“The advertising-only business model has been incredibly destructive for journalism,” said Wikipedia co-founder Jimmy Wales at a Westminster Media Forum event on Thursday 26 April 2018 in London that looked at “fake news”.
“We need to resolve the incentives so that it makes sense and is financially sustainable to do good news,” Wales added.
Wales cited examples of false news stories that had been published on the Mail Online, such as an article featuring a projection of a perfect horizon in Beijing, erected as a way to compensate for the pollution, which proved fake, and a story claiming the Pope supported Donald Trump. He said the Daily Mail of 20 years ago was different. While not what he would choose to read, he thinks there is a place in the media landscape for tabloids, but one running fake news is “a quantum leap we should be very concerned about”.
Suggesting alternatives to advertising-only models, Wales said the Guardian’s donation request box (which he admitted he had consulted on) was an excellent example of how a media organisation can earn money without compromising standards. Meanwhile, a total paywall was very beneficial for some media, in particular financial media, with those readers valuing inside knowledge on the markets, though it would not suit all (the Guardian’s Snowden files, for example, were information he said he would want everyone to be able to access at the same time).
Wales’s concerns about the advertising-only, clickbait-style media models were echoed by others throughout the conference. Drawing an impressive panel of industry experts across media, law and tech, they all united in the view that while fake news meant a myriad of things to many different people, and was not something new, it was nevertheless problematic. Mark Borkowski, founder and head of Borkowski PR, spoke of the 19th-century great moon hoax and how “everything is different and everything is the same” before adding: “The speed at which we expect to get information, without proper fact-checking, is a plague.”

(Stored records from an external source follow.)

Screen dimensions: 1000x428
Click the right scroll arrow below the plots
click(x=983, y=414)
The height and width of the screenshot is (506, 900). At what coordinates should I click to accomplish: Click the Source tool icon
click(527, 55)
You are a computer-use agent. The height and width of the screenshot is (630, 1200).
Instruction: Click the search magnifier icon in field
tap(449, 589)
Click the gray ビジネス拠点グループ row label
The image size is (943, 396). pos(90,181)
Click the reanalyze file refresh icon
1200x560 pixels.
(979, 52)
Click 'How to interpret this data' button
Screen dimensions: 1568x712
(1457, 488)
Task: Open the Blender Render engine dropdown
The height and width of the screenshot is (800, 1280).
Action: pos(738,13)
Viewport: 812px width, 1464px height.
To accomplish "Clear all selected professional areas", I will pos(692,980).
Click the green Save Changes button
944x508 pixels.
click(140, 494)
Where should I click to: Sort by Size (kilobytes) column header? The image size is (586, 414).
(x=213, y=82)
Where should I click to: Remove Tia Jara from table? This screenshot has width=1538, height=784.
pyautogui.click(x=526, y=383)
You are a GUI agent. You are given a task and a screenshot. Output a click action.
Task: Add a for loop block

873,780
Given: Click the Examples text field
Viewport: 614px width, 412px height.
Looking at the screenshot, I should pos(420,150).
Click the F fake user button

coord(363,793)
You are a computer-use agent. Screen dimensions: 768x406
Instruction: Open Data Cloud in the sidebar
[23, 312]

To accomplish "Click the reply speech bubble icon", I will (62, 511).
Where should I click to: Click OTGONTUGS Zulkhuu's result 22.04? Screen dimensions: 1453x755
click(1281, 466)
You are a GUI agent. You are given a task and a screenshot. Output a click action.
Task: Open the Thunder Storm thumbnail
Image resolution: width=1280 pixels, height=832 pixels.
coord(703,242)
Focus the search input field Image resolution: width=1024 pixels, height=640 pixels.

Nic Newman from the Reuters Institute for the Study of Journalism proposed different ways for media to gain more trust, of which “slowing down” was one. Richard Sambrook, former director of global news at the BBC and now director of the Centre for Journalism at Cardiff University, said the rise in the number of opinion pieces over evidenced-based journalism was because they were cheaper to commission.
Better education about what constitutes good quality, reliable media was another solution proposed.
“Audiences need better education and sensitivity around algorithms,” said Kathryn Geels, from Digital Catapult.
Katie Lloyd, who is development director at the BBC’s School Report and who runs workshops around the country educating school children into news literacy, said there was a sense of urgency and confusion when it came to the topic and that teachers feel like it really needs to be taught.
“Young people are on the one hand savvy and on the other not so much and need extra help,” said Lloyd, adding that of those children she had interacted with, most knew what fake news was in principle, but not how to spot it.
“When we started talking to teachers they said they didn’t have the tools and the skills to teach it,” she added, tapping into a point raised by head of home news and deputy head of newsgathering at Sky, Sarah Whitehead, who said media education was just as important for older people as it was for the young, as the world of online was not the domain of only one group.
Lloyd also explained that diversity was essential when it came to who was delivering news as people were more likely to trust news from those they could relate to. This was in response to an audience member saying they had spoken to school children who expressed that they respected news on Vice over the BBC. Lloyd agreed that it was essential for news organisations to have a wide range of people in terms of age and background.